Später als ich allein bin, denke ich: wie gut, dass wir die Erinnerungen an unsere Verstorbenen haben. In ihnen bleiben sie uns nahe solange wir sind.
Manchmal begegnen dir alte Erinnerungen ganz überraschend. Mir ist das vor einiger Zeit mal so gegangen. Ich habe ein altes Buch gesucht. Als ich einige Bücher aus dem Regal ziehe, in die ich schon ganz lange nicht mehr reingeschaut habe, fällt aus einem Buch ein vergilbter kleiner Zettel. Ich hebe ihn auf und sehe darauf unverkennbar die Handschrift meines großen Bruders. "Du schaffst das Gnom" ist dort zu lesen. Daneben ist ein lachendes Gesicht gemalt. Gnom hat mein großer Bruder mich früher oft genannt, manchmal um mich zu ärgern, manchmal liebevoll. Ich erinnere mich sofort, dass mein Bruder mir diesen Zettel einmal lange vor den Zeiten von Smartphones und WhatsApp morgens auf den Küchentisch gelegt hat. Es war damals der erste Schultag am Ende der Sommerferien. Ich kam in eine neue Schule und war ein bisschen wehmütig und sehr aufgeregt. Mein Bruder hat mir mit seinem morgendlichen Küchenzettelgruß Mut gemacht: "Du schaffst das Gnom."

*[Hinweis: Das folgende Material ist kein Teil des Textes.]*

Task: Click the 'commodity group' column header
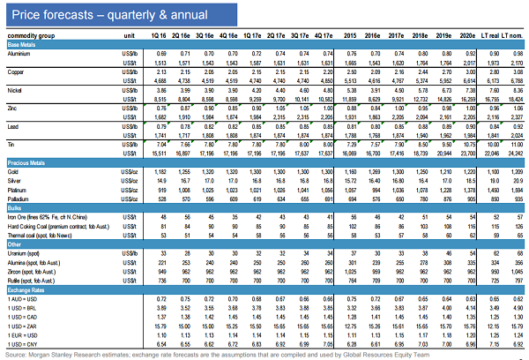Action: coord(32,35)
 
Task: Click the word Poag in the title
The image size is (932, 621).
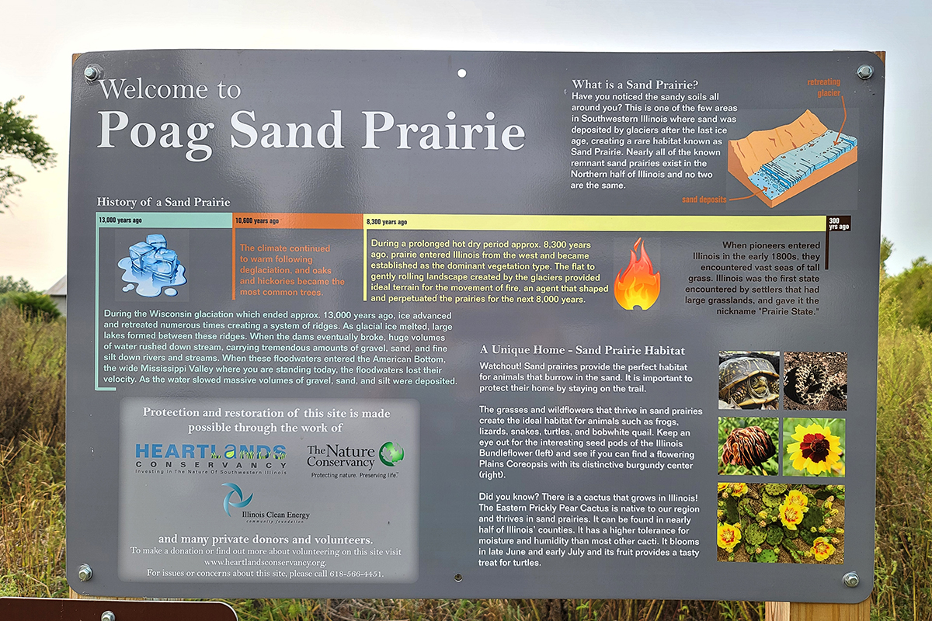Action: click(x=154, y=133)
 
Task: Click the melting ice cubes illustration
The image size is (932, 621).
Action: click(x=152, y=265)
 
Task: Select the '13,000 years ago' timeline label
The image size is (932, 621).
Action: click(x=120, y=220)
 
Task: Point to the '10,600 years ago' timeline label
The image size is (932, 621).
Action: click(x=257, y=220)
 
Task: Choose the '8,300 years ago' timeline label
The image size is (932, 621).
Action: click(x=387, y=222)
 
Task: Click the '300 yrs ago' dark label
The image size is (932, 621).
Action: click(x=838, y=224)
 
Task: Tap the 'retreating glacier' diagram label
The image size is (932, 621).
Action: click(x=824, y=88)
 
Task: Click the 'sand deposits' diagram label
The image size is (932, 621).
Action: click(x=704, y=199)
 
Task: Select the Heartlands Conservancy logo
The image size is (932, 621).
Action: click(x=211, y=458)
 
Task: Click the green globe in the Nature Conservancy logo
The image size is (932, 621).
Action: click(x=391, y=453)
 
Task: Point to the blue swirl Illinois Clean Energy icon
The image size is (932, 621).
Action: click(x=236, y=500)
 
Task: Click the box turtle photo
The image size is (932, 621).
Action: click(x=749, y=380)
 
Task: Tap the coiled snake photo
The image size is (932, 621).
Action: click(x=815, y=380)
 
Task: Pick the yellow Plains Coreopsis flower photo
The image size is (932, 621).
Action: click(x=814, y=447)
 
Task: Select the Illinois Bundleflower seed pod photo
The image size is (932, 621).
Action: click(x=748, y=446)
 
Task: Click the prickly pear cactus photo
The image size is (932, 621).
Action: click(x=781, y=523)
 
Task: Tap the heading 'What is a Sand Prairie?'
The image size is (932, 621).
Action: click(x=635, y=85)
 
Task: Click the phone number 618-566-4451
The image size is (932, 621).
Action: click(x=356, y=574)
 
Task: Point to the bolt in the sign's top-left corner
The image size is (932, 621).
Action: click(x=92, y=74)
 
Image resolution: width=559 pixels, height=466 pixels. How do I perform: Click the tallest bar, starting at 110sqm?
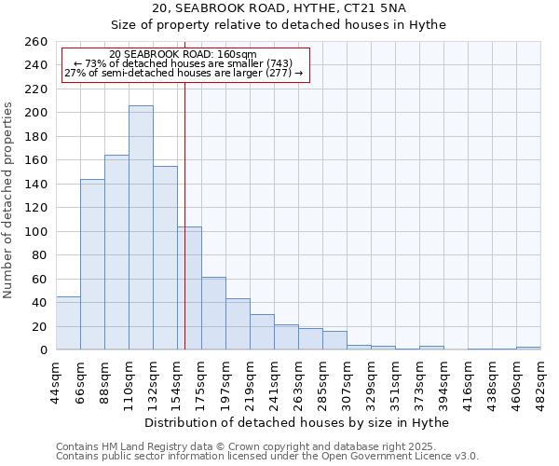[x=141, y=227]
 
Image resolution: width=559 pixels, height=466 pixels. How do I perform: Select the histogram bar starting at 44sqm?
[x=68, y=323]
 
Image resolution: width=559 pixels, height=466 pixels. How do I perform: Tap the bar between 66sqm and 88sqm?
[x=92, y=265]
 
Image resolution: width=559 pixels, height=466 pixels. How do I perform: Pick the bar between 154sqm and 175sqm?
[x=189, y=288]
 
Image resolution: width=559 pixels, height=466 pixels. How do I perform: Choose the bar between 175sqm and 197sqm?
[x=213, y=313]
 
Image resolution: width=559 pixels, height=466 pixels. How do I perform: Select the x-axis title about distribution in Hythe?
[x=298, y=422]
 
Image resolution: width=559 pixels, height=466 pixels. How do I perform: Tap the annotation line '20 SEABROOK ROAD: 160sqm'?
[x=183, y=54]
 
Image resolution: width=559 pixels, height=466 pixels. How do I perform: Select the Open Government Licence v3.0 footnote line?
[x=267, y=457]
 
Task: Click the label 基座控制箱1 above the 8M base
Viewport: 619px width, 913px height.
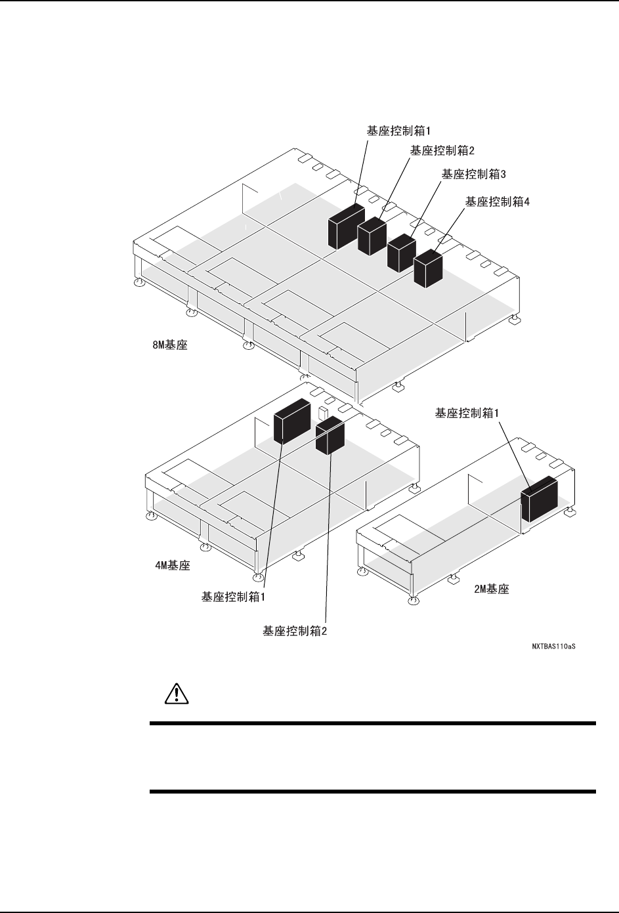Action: tap(398, 130)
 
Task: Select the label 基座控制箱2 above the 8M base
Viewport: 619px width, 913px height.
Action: tap(442, 150)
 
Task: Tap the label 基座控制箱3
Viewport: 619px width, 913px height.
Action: tap(473, 175)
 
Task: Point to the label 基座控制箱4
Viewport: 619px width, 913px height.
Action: tap(497, 202)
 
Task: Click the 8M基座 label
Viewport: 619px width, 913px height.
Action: tap(165, 344)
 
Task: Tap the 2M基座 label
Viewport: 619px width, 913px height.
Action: tap(492, 589)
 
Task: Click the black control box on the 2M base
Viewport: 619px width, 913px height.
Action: tap(539, 498)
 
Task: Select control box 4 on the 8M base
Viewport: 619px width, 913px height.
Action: tap(428, 268)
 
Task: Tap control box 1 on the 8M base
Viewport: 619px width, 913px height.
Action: tap(346, 226)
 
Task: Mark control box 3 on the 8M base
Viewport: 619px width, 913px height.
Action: tap(402, 253)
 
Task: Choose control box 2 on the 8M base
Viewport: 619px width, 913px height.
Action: tap(372, 236)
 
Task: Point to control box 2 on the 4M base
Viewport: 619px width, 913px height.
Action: tap(330, 435)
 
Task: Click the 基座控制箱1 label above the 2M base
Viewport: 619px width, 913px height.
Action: tap(467, 413)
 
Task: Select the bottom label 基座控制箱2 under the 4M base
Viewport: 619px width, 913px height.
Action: tap(295, 631)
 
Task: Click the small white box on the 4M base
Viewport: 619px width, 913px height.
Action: tap(323, 412)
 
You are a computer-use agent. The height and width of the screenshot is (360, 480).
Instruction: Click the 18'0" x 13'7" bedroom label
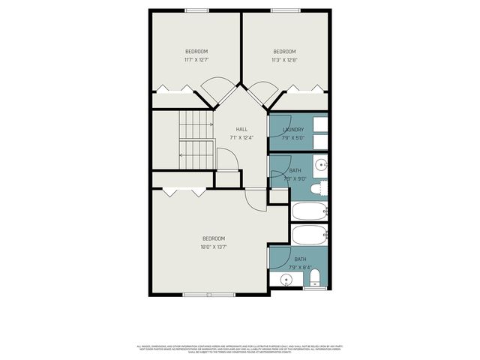[214, 238]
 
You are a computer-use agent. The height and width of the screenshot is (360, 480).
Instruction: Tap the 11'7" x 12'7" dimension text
[196, 59]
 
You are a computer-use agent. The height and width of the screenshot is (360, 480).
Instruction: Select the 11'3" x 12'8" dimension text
[284, 59]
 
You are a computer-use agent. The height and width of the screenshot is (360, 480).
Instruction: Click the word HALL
[242, 129]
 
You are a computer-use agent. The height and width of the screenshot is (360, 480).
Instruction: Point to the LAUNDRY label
[293, 130]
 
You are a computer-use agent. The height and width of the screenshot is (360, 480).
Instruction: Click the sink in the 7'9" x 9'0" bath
[322, 165]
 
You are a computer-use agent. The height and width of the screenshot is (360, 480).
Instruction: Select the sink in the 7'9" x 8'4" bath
[286, 281]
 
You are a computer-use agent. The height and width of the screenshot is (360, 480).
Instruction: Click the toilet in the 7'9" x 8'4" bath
[315, 278]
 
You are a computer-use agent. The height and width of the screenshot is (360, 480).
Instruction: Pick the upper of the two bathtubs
[309, 211]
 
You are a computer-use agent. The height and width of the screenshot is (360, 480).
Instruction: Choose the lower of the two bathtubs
[309, 234]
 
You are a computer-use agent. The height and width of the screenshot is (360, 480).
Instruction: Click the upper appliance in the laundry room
[320, 123]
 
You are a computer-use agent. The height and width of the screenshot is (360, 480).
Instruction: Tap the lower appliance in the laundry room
[320, 142]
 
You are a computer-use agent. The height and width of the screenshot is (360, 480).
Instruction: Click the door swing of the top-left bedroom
[220, 91]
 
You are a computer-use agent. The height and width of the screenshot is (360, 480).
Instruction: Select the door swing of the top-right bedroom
[262, 92]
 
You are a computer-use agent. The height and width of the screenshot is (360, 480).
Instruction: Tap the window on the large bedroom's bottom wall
[209, 295]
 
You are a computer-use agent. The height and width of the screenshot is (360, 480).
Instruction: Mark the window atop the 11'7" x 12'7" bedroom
[196, 10]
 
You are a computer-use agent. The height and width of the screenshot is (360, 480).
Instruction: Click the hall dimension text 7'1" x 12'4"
[242, 137]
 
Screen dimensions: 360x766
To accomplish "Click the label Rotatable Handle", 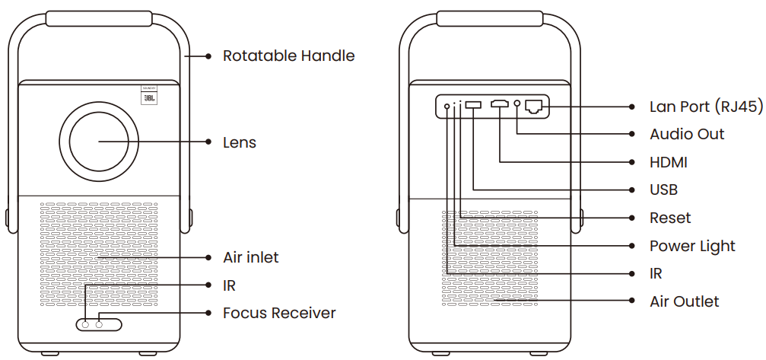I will (x=288, y=56).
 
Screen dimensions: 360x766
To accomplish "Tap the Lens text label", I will (x=239, y=142).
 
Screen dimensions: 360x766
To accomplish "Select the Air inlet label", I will (x=250, y=257).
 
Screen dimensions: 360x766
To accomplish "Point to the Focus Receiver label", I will (x=278, y=313).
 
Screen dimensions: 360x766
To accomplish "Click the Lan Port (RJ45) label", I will (x=705, y=107).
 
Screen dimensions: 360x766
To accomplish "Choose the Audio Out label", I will (x=687, y=134).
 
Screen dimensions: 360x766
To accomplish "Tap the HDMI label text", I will (x=668, y=162).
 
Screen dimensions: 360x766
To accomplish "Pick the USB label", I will (x=663, y=190).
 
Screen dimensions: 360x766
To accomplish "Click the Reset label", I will (x=670, y=218).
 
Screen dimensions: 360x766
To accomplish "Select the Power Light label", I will (x=692, y=246).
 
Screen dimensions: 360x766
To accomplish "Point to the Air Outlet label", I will (x=684, y=301).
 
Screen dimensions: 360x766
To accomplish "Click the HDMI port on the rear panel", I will (x=500, y=105).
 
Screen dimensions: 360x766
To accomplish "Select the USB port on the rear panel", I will (x=472, y=105).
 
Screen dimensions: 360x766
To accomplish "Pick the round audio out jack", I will (x=517, y=105).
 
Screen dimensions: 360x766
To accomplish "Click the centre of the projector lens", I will (x=100, y=142).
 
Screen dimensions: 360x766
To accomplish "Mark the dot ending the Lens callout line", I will (x=208, y=142).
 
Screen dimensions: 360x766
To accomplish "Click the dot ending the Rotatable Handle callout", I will (x=208, y=56).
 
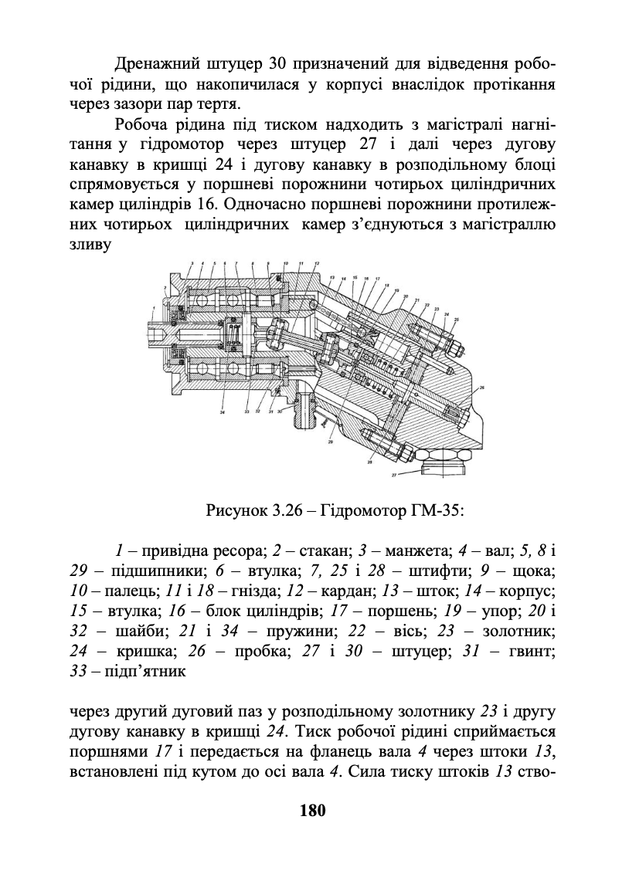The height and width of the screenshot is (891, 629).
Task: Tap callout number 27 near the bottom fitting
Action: (x=393, y=476)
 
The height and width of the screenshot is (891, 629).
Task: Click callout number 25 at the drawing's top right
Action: (x=457, y=319)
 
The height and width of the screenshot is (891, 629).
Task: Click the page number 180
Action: (x=314, y=811)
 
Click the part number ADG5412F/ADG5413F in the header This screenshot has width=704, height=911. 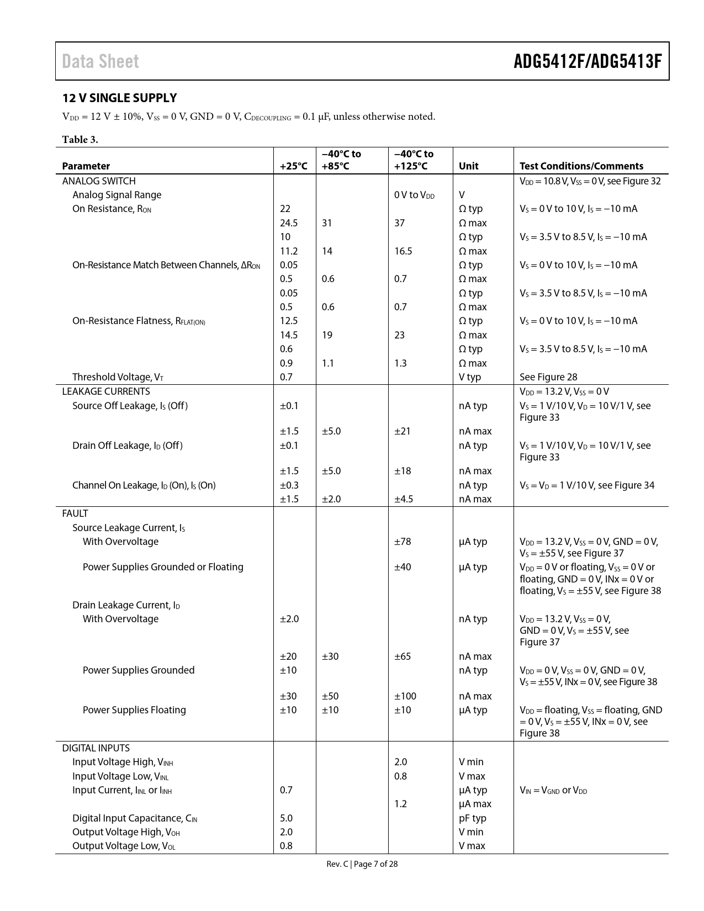[x=587, y=61]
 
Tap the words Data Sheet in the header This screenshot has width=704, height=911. [x=100, y=61]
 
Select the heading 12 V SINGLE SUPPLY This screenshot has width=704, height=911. [x=119, y=98]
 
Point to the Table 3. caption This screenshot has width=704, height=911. [x=80, y=139]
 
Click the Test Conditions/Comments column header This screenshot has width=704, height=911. [x=581, y=166]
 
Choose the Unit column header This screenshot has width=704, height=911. [x=468, y=166]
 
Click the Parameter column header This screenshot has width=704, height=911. [x=86, y=166]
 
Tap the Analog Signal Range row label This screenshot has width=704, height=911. [x=117, y=195]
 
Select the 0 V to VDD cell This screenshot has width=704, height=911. [x=414, y=195]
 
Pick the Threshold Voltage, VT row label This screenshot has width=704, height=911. [x=118, y=377]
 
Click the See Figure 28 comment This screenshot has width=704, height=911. [x=548, y=377]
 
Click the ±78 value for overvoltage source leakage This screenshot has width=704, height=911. [x=402, y=542]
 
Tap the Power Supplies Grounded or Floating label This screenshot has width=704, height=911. [x=163, y=567]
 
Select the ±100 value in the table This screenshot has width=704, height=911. [x=405, y=696]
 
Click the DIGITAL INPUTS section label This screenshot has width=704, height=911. [x=96, y=748]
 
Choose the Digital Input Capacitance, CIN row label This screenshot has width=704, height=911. [x=135, y=818]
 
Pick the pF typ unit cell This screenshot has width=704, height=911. [x=472, y=818]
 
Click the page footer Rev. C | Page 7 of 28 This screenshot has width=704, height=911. [x=362, y=864]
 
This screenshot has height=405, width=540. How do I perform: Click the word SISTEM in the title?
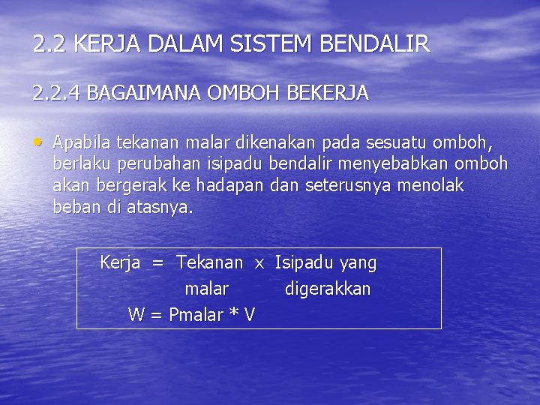coord(273,44)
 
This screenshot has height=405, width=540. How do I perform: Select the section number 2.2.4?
coord(56,93)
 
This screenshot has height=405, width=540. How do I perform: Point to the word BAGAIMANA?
coord(143,93)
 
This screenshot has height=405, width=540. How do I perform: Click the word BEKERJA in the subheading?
coord(330,93)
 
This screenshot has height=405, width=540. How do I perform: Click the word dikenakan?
coord(269,142)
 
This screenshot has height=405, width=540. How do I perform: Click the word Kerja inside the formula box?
coord(120,263)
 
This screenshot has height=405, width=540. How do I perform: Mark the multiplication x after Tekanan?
coord(259,264)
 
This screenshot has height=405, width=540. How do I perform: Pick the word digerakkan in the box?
coord(328,289)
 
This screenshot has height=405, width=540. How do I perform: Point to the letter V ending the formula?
coord(248,315)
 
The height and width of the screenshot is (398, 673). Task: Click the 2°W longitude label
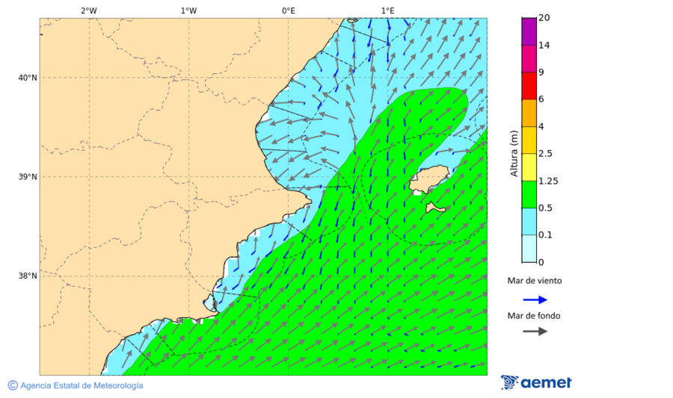click(88, 10)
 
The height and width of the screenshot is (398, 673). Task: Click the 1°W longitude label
click(188, 10)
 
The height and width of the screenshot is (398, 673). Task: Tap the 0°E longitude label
click(288, 10)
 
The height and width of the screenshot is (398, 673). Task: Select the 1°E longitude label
click(387, 10)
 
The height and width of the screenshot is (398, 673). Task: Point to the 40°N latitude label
click(28, 78)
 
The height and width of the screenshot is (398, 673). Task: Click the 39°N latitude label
click(28, 177)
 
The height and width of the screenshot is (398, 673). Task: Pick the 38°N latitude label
click(28, 276)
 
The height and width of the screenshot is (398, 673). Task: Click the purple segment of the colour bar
click(529, 31)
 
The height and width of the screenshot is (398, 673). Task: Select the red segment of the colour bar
click(529, 85)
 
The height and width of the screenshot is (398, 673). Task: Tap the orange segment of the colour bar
click(529, 113)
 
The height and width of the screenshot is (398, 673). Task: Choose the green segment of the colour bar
click(529, 194)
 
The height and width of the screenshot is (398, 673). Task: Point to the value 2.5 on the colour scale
click(545, 154)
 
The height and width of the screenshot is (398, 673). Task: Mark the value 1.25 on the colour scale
click(548, 181)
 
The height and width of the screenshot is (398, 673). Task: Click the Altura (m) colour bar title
click(514, 154)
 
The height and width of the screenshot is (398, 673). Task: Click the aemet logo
click(536, 382)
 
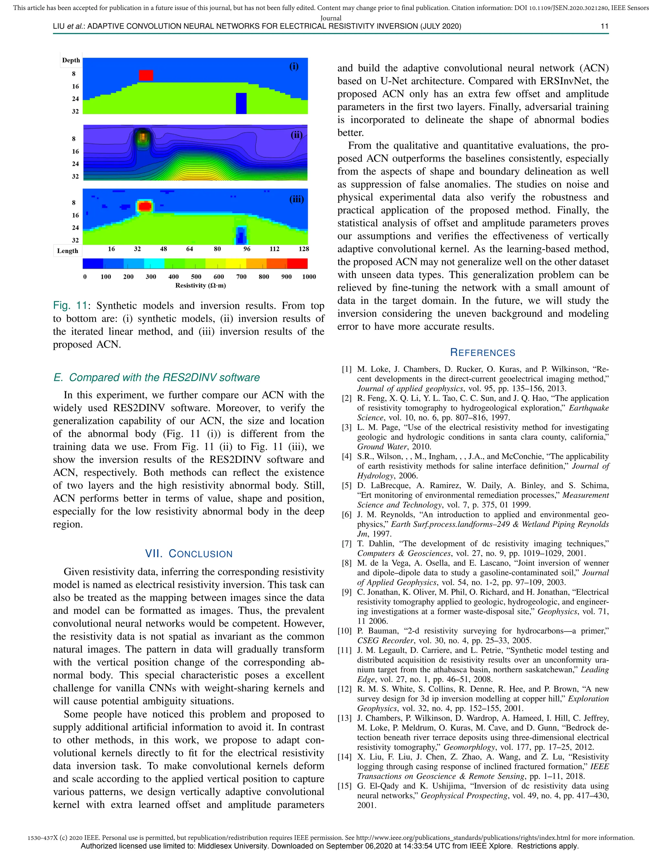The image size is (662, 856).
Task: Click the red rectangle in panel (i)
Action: (x=146, y=75)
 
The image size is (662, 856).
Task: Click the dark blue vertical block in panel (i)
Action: (x=241, y=103)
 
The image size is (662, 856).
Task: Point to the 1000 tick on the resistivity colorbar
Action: (x=309, y=277)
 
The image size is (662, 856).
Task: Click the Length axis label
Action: (x=68, y=251)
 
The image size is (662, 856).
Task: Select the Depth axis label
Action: (x=71, y=60)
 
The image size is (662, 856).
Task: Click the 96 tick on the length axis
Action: (x=247, y=249)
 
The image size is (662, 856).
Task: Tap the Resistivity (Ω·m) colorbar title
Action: (x=200, y=285)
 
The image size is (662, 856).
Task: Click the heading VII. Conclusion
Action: (x=189, y=554)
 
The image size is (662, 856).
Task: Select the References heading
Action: (x=482, y=352)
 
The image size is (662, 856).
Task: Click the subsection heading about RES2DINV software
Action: (x=156, y=377)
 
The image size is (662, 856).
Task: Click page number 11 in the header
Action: (x=604, y=26)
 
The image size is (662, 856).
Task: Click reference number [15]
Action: (x=345, y=786)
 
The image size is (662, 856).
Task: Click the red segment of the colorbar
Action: (x=297, y=263)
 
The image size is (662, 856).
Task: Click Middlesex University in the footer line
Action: (x=232, y=846)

Ich habe den Zettel aufbewahrt und als Lesezeichen benutzt. Dann habe ich ihn über viele Jahre vergessen. Als der Zettel vor einiger Zeit aus dem Buch fiel, kam die Botschaft für mich gefühlt genau im richtigen Moment, und ich musste lange lachen und weinen zugleich. Mein Bruder ist vor mehr als 32 Jahren gestorben, aber irgendwie ist er trotzdem noch immer in meinem Leben, und das ist gut so.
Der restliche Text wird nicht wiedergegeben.